Desde entonces, la publicación de documentos ha sido parcial.
Fragmentada.
Y lenta.
En los archivos ya divulgados aparecen registros de vuelo.
Listas de pasajeros.
Correos electrónicos.
Fotografías.
Y menciones a figuras públicas.
Entre ellas, el expresidente Donald Trump.
También aparece el expresidente Bill Clinton.
Y otros nombres relevantes del ámbito político y empresarial.
Algunos documentos señalan viajes en el jet privado de Epstein.
Otros muestran comunicaciones indirectas.
Imágenes comprometedoras.
Sin embargo, el Departamento de Justicia ha sido tajante.
Asegura que muchas de las acusaciones contra Trump son falsas.
Sensacionalistas.
Y no verificadas.
El FBI también ha desmentido documentos específicos.
Cartas.
Testimonios.
Registros cuya autenticidad ha sido cuestionada.
Este mes se liberó un nuevo lote de aproximadamente 30.000 páginas.
Incluye correos electrónicos.
Fotografías.
Videos.
Y referencias cruzadas.
Las menciones al nombre de Trump son más frecuentes.
Pero, según el Departamento de Justicia, carecen de base probatoria sólida.
Aun así, la opinión pública exige más.
Quiere acceso total.
Sin demoras.
Sin censura excesiva.
La revelación de que existen más de un millón de documentos adicionales ha generado indignación.
Muchos se preguntan por qué no se conocía antes su existencia.
Otros sospechan que el volumen sirve como excusa.
Para ganar tiempo.
Para filtrar.
Para proteger intereses.
El Departamento de Justicia insiste en que la prioridad son las víctimas.
Asegura que revelar información sin control podría revictimizarlas.
Exponerlas.
Ponerlas en peligro.
Es un argumento delicado.
Y difícil de refutar.
Pero también difícil de aceptar sin reservas.
Expertos legales señalan que la transparencia y la protección no son excluyentes.
Que es posible publicar sin dañar.
Que la demora prolongada erosiona la credibilidad institucional.
Mientras tanto, el caso Epstein sigue siendo una herida abierta.
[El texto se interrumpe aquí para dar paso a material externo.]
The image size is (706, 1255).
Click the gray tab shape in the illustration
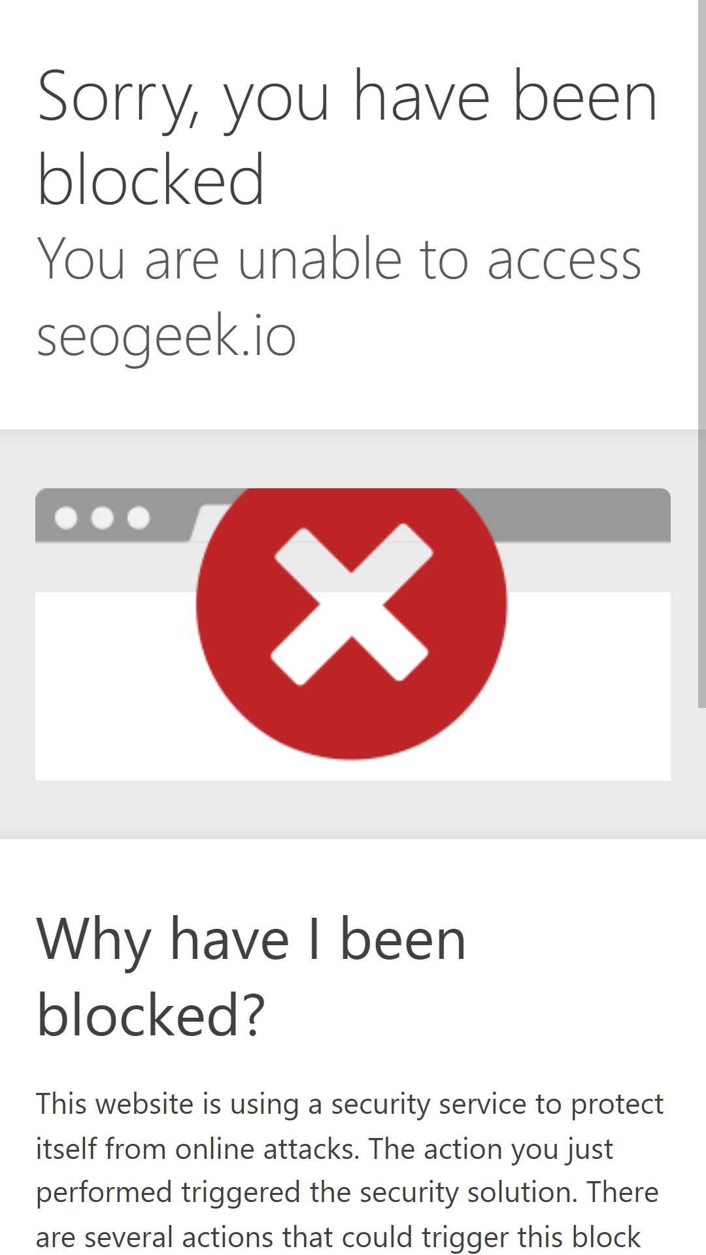click(208, 522)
Un símbolo de abuso de poder.
De desigualdad ante la ley.
De fallos sistémicos.
Cada nuevo retraso reaviva la polémica.
Cada documento publicado genera nuevas preguntas.
Y menos respuestas.
El Departamento de Justicia se enfrenta a una presión creciente.
Del Congreso.
De los medios.
De las víctimas.
Y de una ciudadanía que exige verdad.
La publicación completa de los archivos no será solo un acto administrativo.
Será una prueba histórica.
De transparencia.
O de encubrimiento.
Por ahora, la promesa sigue en suspenso.
Semanas más.
Quizás meses.
Mientras el mundo espera.
Y las sombras del caso Epstein continúan proyectándose sobre la política, la justicia y el poder en Estados Unidos.